Composer Maxime Goulet had a delicious idea – to write a musical suite about chocolate, seguing the sounds through signatures that correspond with various types of chocolate.
Then he had an even better idea – to let audiences eat those chocolates while listening to the music.
“Symphonic Chocolates” is the Canadian composer’s resulting work, an all-encompassing, multisensory experience that has challenged the idea of a traditional classical music concerts – and maybe even how to eat chocolate. On Sunday, four musicians – violinists Melissa Williams and Rachel Shepard, violist Lorento Golofeev and cellist Annamarie Reader – will perform the string quartet version of the Goulet’s suite at the Midtown Arts and Theater Center Houston as part of “Musical Parfait,” the latest concert in the River Oaks Chamber Orchestra’s “Unchambered” series.

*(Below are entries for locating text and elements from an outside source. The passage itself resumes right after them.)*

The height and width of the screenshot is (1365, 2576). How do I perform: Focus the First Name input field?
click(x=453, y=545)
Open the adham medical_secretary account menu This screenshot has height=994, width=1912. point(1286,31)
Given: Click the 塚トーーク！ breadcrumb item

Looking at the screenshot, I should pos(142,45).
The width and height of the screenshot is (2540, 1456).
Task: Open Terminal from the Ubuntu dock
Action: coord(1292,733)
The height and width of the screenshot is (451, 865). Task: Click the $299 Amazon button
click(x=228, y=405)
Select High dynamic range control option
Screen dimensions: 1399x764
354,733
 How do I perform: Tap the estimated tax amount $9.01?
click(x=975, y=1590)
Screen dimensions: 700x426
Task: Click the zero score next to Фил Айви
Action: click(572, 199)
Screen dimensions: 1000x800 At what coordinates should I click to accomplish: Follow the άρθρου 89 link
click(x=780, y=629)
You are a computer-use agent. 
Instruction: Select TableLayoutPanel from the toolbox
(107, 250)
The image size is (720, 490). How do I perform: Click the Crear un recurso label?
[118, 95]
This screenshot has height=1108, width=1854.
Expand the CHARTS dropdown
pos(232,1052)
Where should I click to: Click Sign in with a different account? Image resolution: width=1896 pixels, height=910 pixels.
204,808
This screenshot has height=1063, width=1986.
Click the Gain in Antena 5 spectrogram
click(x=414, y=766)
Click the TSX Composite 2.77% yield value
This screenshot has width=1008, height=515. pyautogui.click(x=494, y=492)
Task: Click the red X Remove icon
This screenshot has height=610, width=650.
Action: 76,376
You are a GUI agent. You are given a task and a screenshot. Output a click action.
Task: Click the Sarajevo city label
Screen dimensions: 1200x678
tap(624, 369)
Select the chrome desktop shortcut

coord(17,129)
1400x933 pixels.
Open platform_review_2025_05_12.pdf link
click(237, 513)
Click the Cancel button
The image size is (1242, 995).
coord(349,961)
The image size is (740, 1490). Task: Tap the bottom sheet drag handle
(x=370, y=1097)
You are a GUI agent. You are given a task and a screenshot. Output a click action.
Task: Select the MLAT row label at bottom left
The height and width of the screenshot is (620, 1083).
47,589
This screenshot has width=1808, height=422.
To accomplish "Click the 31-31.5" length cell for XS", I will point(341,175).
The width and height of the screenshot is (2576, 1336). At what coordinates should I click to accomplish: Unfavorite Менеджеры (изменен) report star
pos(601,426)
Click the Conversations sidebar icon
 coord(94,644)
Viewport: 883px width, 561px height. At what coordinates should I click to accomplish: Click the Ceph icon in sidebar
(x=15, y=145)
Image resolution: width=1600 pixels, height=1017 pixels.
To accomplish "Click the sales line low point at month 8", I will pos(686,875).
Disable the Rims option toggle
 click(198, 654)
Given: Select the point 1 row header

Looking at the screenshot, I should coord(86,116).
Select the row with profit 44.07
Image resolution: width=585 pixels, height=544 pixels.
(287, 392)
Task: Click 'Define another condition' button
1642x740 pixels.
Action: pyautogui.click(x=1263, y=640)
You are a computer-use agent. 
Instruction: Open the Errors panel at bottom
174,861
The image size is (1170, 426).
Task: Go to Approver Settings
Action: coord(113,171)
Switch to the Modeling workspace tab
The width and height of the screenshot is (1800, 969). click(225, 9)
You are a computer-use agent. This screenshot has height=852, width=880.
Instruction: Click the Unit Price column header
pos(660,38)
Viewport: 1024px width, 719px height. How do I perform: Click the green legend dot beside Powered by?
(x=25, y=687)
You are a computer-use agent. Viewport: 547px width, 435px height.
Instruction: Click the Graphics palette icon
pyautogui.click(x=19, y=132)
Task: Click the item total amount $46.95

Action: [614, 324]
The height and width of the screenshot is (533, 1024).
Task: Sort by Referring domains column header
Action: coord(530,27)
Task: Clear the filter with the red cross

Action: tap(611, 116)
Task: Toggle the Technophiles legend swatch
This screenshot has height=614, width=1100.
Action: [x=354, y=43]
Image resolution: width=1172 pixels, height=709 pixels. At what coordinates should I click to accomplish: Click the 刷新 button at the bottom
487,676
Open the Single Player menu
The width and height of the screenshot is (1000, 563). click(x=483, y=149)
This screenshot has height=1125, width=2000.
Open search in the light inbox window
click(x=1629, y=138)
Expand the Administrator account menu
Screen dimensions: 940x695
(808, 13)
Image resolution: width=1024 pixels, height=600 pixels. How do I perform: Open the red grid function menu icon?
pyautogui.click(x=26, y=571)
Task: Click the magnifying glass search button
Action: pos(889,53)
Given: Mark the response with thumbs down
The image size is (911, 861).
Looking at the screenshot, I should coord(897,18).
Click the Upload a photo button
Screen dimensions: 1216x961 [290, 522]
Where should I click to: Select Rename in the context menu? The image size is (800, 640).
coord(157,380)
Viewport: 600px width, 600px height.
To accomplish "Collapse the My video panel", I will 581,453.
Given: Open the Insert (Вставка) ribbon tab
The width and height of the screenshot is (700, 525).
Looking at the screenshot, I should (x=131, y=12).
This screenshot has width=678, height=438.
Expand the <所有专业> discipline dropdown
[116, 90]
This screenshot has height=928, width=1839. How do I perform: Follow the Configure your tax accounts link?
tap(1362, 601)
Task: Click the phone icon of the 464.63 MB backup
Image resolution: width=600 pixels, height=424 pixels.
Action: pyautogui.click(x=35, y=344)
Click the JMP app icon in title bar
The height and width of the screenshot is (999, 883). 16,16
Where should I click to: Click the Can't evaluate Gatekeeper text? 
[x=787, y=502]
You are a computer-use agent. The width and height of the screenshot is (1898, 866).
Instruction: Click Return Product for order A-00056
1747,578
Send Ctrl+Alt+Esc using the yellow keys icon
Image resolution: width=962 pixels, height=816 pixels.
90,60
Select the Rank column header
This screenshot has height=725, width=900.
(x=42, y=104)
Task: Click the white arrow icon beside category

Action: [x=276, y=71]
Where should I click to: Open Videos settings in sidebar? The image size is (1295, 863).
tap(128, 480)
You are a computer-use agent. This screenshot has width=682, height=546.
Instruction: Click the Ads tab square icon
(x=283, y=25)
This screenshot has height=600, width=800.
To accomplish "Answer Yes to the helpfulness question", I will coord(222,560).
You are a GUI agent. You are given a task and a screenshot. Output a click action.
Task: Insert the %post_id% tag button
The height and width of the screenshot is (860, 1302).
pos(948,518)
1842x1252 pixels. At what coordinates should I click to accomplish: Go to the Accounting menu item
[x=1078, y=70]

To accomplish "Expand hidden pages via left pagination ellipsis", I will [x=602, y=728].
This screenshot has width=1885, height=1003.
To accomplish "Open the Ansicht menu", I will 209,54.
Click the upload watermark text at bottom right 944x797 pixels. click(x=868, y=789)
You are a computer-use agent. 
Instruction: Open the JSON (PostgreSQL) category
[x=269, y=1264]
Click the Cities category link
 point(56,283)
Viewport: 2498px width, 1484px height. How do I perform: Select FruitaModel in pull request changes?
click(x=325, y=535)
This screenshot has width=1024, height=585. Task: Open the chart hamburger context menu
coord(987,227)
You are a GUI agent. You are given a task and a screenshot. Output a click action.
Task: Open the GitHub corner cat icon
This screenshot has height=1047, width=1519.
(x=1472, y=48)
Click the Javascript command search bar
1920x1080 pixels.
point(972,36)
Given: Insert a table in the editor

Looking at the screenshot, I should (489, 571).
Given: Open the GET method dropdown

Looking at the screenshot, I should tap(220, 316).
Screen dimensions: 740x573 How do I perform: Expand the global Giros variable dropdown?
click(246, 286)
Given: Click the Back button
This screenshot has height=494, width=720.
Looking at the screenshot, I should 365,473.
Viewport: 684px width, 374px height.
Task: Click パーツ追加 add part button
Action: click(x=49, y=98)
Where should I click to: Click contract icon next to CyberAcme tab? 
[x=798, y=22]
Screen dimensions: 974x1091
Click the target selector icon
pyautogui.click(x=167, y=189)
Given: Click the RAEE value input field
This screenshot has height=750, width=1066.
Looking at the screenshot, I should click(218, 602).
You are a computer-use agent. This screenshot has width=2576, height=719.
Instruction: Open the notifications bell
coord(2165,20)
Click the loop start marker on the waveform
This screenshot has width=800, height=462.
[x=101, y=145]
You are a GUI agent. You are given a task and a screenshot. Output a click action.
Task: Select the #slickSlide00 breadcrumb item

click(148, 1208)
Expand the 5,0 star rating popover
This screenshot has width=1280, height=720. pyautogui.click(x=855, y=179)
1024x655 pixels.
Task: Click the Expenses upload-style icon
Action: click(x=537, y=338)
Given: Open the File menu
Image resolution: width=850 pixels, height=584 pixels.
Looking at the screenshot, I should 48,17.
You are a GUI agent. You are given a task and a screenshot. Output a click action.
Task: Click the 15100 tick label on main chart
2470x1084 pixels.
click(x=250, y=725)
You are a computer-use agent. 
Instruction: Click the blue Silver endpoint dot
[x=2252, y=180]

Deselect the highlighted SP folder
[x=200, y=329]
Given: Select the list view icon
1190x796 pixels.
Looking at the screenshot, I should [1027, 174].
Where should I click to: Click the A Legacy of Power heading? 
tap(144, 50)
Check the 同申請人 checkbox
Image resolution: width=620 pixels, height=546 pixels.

The 12-minute suite consists of four movements, each of which evokes a particular flavor of chocolate – caramel, dark, mint and coffee – and, again, the audience is invited to eat the corresponding flavor while the music is playing. Araya Artisan Chocolate will provide the treats.
“What I found is that when you eat, almost all the senses are involved,” Goulet said.
A chocolatier must consider the taste, appearance, smell and texture or touch, but while biting into chocolate may emit a satisfyingly crisp snap, the sound is not unique to any particular flavor.
“By adding the soundtrack to it, it makes it very complete,” Goulet said. “All the senses are involved, so it’s a very immersive experience.”
Featuring varying tempos and temperaments, the piece takes audience members on an engaging journey through a lyrical melody resembling the creamy richness of drizzling caramel to an energetic allegro inspired by Brazil, the world’s largest coffee producer, and its upbeat samba rhythms.